• Bacaan
+++

JAKARTA – Sebuah tragedi memilukan terjadi di sebuah villa mewah di Lombok, Nusa Tenggara Barat (NTB). Seorang anggota polisi, Brigadir Nurhadi, ditemukan tewas di kolam renang setelah berpesta bersama dua perwira polisi dan dua wanita muda.
Kasus ini menghebohkan publik dan menimbulkan banyak tanda tanya karena diduga melibatkan kekerasan, narkoba, serta hubungan yang tidak sehat antar anggota kepolisian.
Kronologi Awal: Liburan yang Berujung Maut
Kejadian bermula saat Kompol I Made Yogi Purusa Utama dan Ipda Haris Chandra mengajak Brigadir Nurhadi untuk liburan ke Lombok. Dalam liburan tersebut, keduanya juga membawa dua wanita muda, yakni Misri Puspita Sari (23) asal Jambi, dan Melanie Putri. Menurut pengakuan pengacara Misri, Yan Mangandar Putra, kedua perwira polisi itu menyewa para wanita tersebut untuk menemani mereka selama liburan.
“Yogi sewa Misri, Haris Chandra sewa Melanie Putri. Sementara itu, almarhum Nurhadi tidak menyewa perempuan, dia hanya bertugas sebagai sopir,” ungkap Yan, Rabu (9/7).
Mereka kemudian menginap dan berpesta di sebuah villa. Di lokasi itu pula, menurut kesaksian Misri, mereka mengonsumsi narkoba dan minuman keras sambil berendam di kolam renang.
Detik-Detik Menjelang Kematian Nurhadi
Ketegangan mulai muncul saat Nurhadi disebut mencoba mencium Melanie Putri, wanita yang menemani Haris Chandra. Misri mengaku sempat melihat kejadian tersebut dan menegur Nurhadi.

+++

• Materi Tersedia

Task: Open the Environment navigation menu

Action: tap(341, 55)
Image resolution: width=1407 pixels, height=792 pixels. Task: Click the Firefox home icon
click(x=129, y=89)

+++

• Tantangan
1. Salin bagian berita tentang kematian Brigadir Nurhadi mulai dari "Kronologi Awal: Liburan" sampai dengan "di kolam renang.", termasuk kedua batas tersebut.
2. Dalam berita tentang kematian Brigadir Nurhadi, apa tugas Nurhadi selama liburan menurut pengacara Misri?
3. Teruskan berita tentang kematian Brigadir Nurhadi, dimulai setelah kalimat terakhir yang ada.
Materi ini diambil dari sumber lain, bukan dari berita tentang kematian Brigadir Nurhadi.

• Kumpulan Jawaban
1.
Kronologi Awal: Liburan yang Berujung Maut
Kejadian bermula saat Kompol I Made Yogi Purusa Utama dan Ipda Haris Chandra mengajak Brigadir Nurhadi untuk liburan ke Lombok. Dalam liburan tersebut, keduanya juga membawa dua wanita muda, yakni Misri Puspita Sari (23) asal Jambi, dan Melanie Putri. Menurut pengakuan pengacara Misri, Yan Mangandar Putra, kedua perwira polisi itu menyewa para wanita tersebut untuk menemani mereka selama liburan.
“Yogi sewa Misri, Haris Chandra sewa Melanie Putri. Sementara itu, almarhum Nurhadi tidak menyewa perempuan, dia hanya bertugas sebagai sopir,” ungkap Yan, Rabu (9/7).
Mereka kemudian menginap dan berpesta di sebuah villa. Di lokasi itu pula, menurut kesaksian Misri, mereka mengonsumsi narkoba dan minuman keras sambil berendam di kolam renang.

2. Nurhadi hanya bertugas sebagai sopir.

3.
“Misri sempat melihat Nurhadi menciumi Melanie di kolam. Ia menegur, ‘Jangan begitu, itu cewek abangmu,’” ujar Yan.
Misri bahkan sempat merekam momen terakhir Nurhadi yang sedang santai di kolam renang pada pukul 19.55 WITA. Namun, setelah itu, Misri mengaku tidak ingat apa yang terjadi, karena ia masuk ke kamar mandi dan berada di sana cukup lama. Ketika keluar, Nurhadi sudah ditemukan dalam keadaan tidak bernyawa. Hasil awal pemeriksaan menunjukkan ada tulang lidah yang patah, diduga karena dicekik.
Kesaksian Aneh dan Gangguan Psikologis
Setelah kejadian, Misri ditetapkan sebagai tersangka. Namun, menurut pengacaranya, Misri mengalami gangguan psikologis yang cukup berat. Bahkan, ia disebut sempat “kerasukan arwah” Nurhadi.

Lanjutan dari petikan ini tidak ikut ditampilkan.